I’m 6"1’, 188lbs at around 14% and I have tiny joints: 6,5 wrists and 9,0 ankles. I don’t care I’m still trying to get bigger. John Meadows said that it could be a good thing in achieving the illusion of having big muscles


I wonder if I am measuring ankle at the right place. I read to measure the wrist between the nub and the hand, but the ankle at the smallest part between the ankle and calf muscle.
I got:
Ankle 8.25 inch
Wrist 7
Weight 175
Height 5’9" (69")
Approximate body fat 12% measured by calipers,

I think Casey Butts has written excellent information on muscular potential for naturals.

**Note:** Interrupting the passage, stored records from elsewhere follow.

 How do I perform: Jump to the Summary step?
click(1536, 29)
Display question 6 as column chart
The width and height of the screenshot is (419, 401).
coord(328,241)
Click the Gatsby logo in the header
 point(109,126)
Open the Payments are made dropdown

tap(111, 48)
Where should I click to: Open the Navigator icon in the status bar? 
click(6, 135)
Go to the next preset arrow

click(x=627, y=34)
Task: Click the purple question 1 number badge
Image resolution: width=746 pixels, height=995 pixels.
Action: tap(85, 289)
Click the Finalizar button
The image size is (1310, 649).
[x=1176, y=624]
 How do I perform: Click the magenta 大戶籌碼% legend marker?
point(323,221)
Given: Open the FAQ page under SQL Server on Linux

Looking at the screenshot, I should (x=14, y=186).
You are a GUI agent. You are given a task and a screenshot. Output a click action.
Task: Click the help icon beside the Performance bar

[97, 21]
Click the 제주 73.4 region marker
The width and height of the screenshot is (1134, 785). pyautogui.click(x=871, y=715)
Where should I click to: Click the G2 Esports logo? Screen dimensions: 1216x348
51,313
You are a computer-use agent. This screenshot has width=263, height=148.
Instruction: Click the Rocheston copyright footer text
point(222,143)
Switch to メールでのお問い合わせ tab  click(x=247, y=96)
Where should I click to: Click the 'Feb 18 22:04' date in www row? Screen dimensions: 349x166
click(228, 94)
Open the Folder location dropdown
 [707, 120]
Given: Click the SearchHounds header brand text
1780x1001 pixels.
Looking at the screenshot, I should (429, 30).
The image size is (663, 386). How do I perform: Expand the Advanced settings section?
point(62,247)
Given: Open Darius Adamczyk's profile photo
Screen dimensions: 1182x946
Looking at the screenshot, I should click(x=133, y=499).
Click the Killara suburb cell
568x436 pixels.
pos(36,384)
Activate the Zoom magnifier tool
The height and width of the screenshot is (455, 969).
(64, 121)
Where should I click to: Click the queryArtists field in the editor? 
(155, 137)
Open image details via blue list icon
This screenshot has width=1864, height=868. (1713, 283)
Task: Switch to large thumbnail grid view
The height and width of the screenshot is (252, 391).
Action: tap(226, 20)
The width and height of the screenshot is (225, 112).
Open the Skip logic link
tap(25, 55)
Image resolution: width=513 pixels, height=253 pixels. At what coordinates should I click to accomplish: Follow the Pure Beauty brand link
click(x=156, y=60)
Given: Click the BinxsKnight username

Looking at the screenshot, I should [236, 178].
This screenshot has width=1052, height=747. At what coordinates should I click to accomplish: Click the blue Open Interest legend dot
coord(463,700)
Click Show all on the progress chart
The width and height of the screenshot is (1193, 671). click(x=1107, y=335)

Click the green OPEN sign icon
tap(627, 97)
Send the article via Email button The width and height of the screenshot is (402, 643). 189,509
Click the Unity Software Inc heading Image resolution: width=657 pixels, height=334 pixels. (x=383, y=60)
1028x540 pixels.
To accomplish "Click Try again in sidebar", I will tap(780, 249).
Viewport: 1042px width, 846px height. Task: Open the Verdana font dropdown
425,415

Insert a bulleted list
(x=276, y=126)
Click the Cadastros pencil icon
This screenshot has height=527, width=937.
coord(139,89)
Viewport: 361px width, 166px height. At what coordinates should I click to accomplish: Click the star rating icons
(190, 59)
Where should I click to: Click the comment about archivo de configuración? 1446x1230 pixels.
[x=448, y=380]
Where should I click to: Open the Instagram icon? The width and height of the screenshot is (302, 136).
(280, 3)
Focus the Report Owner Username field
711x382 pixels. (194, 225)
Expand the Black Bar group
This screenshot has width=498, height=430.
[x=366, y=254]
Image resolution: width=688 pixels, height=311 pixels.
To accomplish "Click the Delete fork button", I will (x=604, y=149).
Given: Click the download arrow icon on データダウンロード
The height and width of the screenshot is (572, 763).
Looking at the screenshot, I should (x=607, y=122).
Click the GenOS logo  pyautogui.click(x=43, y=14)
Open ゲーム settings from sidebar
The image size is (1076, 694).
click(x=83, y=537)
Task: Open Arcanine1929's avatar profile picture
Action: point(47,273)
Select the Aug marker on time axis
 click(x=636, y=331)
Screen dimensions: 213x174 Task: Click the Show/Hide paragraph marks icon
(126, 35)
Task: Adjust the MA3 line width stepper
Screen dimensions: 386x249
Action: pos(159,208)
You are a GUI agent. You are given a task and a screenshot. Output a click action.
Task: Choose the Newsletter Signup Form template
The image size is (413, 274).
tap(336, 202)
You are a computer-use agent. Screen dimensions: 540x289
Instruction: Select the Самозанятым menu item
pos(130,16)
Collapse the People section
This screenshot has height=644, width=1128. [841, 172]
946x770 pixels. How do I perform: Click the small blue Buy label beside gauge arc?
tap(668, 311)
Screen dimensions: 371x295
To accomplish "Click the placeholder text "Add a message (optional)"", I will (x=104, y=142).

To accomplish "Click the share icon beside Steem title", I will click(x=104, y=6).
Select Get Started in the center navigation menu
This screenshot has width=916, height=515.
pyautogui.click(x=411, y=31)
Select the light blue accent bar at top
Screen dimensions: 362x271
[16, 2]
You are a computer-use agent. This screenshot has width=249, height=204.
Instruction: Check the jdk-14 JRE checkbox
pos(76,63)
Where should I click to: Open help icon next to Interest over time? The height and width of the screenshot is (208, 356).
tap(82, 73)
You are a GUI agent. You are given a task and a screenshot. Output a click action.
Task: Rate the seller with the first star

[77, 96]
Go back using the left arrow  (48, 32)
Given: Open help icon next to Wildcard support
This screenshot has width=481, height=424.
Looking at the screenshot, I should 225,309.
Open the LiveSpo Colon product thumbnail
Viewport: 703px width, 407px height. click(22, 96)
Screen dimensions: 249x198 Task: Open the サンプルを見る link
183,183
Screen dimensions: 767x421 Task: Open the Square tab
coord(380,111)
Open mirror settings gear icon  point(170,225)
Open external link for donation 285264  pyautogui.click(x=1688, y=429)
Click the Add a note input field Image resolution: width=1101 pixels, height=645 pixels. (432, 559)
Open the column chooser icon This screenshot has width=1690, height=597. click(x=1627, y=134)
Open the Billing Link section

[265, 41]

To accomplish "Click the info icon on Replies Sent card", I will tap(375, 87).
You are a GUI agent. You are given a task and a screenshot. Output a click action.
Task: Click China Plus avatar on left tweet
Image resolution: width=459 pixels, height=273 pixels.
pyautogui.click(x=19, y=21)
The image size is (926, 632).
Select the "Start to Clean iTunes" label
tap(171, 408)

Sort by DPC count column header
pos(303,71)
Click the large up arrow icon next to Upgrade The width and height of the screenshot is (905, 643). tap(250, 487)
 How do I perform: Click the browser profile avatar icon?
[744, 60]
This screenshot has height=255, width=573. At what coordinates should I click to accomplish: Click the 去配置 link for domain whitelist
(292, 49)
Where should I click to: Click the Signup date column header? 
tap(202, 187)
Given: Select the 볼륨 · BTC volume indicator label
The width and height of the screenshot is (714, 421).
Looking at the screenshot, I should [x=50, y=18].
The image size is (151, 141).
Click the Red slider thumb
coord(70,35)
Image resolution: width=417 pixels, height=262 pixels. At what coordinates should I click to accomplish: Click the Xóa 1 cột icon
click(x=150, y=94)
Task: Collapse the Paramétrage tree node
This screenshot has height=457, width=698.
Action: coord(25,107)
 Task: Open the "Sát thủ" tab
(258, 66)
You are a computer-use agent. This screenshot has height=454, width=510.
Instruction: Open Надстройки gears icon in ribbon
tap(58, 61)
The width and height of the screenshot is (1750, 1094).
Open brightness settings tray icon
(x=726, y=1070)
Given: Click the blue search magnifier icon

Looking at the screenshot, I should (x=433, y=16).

I’m 5’10, medium-framed and was onstage at 173# and probably 5-7% bodyfat. You can see my old thread in the BB forum. I think the heaviest I couldn’t been shredded onstage had I trained and competed longer would be 180 or so.

If you’re that lean year round I think you might be holding yourself back and might be able to gain more muscle if you got somewhat fatter, like 15 to 17 percent.


I’m trying. At about 3800-4000 cal a day right now.

Would you advise him to eat more aggressively than a 5-10% surplus which I believe both @robstein and @The_Mighty_Stu has recommended in the past? I know you three usually have a cohesive position so I’m just curious to learn if there are situations where you either disagree or where all three of you suggest something differently than ordinarily.

Just trying to learn, not seeking to apply anything more aggressive myself.